Mecz na zero z tyłu zawsze podbudowuje morale drużyny. Cracovia z KGHM Zagłębiem Lubin co prawda nie wygrała, lecz zawodnicy Pasów byli zadowoleni z remisu. Po raz drugi w sezonie (i drugi z rzędu) nie stracili oni bramki. - Trenujemy te wszystkie sytuacje, gdzie wcześniej traciliśmy jakieś głupie bramki. Jak na razie zostały wyeliminowane. To też jest budujące, że nie tracimy głupich goli. W pierwszej połowie przetrzymaliśmy, a w drugiej staraliśmy się stworzyć coś więcej. Nie było natomiast tej kropki nad i - mówił po spotkaniu obrońca Piotr Polczak.
Zagłębie co prawda zagroziło parę razy bramce strzeżonej przez Marcina Cabaja, lecz piłkarze Miedziowych nie zdołali go pokonać. - Zawsze jakieś sytuacje sobie przeciwnicy stwarzają. Tak samo i my stwarzamy. Ważne, że nie było jakiś takich stuprocentowych okazji.

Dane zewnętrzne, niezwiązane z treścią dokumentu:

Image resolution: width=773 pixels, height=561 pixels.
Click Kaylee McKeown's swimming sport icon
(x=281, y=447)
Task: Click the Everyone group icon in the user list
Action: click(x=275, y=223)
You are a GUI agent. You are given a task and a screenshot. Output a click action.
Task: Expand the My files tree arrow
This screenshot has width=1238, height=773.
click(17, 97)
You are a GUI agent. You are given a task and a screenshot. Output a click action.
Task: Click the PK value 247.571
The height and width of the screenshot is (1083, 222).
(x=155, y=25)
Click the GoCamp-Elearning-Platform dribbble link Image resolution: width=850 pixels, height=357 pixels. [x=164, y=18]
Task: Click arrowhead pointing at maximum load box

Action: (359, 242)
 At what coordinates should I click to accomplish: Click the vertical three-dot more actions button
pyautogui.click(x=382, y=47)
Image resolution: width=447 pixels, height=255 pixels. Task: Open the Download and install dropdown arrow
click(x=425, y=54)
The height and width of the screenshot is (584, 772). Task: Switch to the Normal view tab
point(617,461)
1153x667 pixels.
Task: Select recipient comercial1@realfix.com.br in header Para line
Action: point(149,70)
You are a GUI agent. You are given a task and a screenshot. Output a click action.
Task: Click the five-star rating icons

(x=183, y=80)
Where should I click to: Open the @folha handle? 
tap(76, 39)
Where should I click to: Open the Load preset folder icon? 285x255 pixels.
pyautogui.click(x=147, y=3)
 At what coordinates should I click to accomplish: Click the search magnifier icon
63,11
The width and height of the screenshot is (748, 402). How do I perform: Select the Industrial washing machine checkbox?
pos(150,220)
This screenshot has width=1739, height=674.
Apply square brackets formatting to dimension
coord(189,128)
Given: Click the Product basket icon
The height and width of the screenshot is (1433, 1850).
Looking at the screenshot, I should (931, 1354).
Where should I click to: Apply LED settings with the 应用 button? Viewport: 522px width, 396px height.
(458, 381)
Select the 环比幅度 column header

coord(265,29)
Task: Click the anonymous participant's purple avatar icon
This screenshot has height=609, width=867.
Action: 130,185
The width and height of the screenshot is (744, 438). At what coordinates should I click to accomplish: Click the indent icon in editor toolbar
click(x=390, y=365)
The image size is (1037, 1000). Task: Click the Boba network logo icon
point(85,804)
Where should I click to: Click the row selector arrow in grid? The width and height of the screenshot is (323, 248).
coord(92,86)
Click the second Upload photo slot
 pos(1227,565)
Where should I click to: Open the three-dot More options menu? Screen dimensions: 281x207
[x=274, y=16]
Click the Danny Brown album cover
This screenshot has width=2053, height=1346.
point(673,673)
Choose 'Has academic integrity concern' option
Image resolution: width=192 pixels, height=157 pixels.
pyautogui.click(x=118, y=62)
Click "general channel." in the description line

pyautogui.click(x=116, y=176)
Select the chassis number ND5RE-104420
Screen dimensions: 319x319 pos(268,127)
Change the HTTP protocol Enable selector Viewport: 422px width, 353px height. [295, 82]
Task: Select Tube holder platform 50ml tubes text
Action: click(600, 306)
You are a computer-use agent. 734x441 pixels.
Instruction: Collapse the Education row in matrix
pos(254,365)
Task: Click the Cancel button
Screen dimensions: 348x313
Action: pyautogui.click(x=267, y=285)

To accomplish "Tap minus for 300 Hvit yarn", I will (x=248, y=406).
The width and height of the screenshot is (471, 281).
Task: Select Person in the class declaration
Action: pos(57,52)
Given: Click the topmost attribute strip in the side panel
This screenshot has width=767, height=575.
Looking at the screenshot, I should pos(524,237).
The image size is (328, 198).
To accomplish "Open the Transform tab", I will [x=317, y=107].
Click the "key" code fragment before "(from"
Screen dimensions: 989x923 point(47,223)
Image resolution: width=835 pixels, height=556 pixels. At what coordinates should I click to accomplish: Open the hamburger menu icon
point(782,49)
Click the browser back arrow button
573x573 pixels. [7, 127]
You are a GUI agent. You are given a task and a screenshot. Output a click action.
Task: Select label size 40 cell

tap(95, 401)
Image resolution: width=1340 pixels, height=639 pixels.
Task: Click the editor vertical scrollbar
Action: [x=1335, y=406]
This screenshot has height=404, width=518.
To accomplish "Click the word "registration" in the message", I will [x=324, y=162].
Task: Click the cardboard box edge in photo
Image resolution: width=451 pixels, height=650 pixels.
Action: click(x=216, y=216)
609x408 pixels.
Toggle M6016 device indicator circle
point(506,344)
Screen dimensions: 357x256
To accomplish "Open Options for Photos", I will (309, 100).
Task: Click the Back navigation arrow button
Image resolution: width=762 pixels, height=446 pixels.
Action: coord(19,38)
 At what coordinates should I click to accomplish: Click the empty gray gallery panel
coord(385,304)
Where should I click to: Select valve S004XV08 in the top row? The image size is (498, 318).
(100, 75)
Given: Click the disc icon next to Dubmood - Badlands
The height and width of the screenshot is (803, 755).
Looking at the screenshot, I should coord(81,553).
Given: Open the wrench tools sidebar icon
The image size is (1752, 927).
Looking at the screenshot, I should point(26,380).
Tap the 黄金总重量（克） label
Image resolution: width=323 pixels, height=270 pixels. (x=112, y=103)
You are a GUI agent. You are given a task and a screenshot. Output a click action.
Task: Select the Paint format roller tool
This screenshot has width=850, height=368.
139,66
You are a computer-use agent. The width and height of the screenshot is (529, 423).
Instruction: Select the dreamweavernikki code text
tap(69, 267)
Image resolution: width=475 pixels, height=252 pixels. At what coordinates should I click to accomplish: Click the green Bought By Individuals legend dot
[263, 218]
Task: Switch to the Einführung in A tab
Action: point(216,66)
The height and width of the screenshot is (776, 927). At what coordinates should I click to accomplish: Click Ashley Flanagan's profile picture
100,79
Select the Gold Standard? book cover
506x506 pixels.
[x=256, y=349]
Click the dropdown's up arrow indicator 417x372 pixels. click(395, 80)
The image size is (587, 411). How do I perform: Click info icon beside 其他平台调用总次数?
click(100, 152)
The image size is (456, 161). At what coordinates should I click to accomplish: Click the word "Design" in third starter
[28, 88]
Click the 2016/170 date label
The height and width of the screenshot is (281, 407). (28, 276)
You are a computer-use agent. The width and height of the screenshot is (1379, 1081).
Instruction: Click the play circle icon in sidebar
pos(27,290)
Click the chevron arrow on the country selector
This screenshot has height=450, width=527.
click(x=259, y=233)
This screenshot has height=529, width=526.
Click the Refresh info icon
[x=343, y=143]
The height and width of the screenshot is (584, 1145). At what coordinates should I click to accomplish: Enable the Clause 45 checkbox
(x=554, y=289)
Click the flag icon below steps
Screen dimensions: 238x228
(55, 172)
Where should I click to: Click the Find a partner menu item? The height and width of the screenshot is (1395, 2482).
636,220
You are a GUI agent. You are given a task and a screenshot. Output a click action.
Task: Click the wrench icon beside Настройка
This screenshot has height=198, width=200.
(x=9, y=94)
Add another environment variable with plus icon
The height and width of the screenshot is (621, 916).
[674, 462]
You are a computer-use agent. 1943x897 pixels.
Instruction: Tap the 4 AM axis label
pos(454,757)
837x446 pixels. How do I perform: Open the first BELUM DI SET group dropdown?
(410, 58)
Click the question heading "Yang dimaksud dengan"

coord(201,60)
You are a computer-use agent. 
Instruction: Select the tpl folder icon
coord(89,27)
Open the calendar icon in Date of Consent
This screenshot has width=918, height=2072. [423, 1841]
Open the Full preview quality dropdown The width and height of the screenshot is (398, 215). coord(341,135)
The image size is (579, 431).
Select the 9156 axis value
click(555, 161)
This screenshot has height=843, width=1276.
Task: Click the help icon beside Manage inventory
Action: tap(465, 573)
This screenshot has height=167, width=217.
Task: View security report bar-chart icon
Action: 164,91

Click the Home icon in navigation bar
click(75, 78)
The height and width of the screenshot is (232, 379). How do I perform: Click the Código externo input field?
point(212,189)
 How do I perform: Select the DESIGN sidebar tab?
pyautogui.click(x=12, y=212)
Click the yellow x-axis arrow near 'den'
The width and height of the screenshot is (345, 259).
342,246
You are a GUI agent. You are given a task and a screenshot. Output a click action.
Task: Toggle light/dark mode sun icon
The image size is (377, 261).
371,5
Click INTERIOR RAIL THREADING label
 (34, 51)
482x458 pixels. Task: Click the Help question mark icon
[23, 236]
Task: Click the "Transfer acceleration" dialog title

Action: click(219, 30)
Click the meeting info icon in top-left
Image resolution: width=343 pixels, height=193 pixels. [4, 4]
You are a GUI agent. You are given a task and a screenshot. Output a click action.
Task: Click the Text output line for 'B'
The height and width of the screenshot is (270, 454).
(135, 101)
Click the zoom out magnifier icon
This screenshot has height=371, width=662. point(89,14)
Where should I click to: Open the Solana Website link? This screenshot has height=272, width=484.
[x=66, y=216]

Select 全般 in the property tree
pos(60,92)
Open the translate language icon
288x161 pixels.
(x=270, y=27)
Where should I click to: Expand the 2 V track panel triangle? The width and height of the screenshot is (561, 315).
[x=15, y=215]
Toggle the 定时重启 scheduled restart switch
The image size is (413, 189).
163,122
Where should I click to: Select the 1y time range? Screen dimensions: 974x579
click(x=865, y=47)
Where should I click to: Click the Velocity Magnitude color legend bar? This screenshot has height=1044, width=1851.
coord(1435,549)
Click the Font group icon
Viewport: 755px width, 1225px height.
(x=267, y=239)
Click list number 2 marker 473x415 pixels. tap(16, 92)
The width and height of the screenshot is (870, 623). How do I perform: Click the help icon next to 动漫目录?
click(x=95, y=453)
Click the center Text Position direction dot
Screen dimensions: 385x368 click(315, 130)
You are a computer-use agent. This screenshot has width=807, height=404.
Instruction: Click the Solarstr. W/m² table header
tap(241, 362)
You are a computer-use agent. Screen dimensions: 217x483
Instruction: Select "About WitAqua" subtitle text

Asekuracja nasza, podpowiedzi były dosyć składne i dobrze to funkcjonowało. Miejmy nadzieję, że w następnym meczu będziemy zwycięscy - komentował Polczak.
Piłkarze trenowani przez Marka Bajora nie stworzyli nawet zagrożenia po stałych fragmentach gry. - Wiedzieliśmy jakim system gra Zagłębie i jak będą próbowali nam zagrozić. Trener uczulał nas przede wszystkim na stałe fragmenty i niektóre zagrania - powiedział obrońca Pasów. - Dużo pracy jeszcze przed nami. Do następnego meczu są dwa tygodnie. Trzeba się dobrze do niego przygotować - dodał na koniec.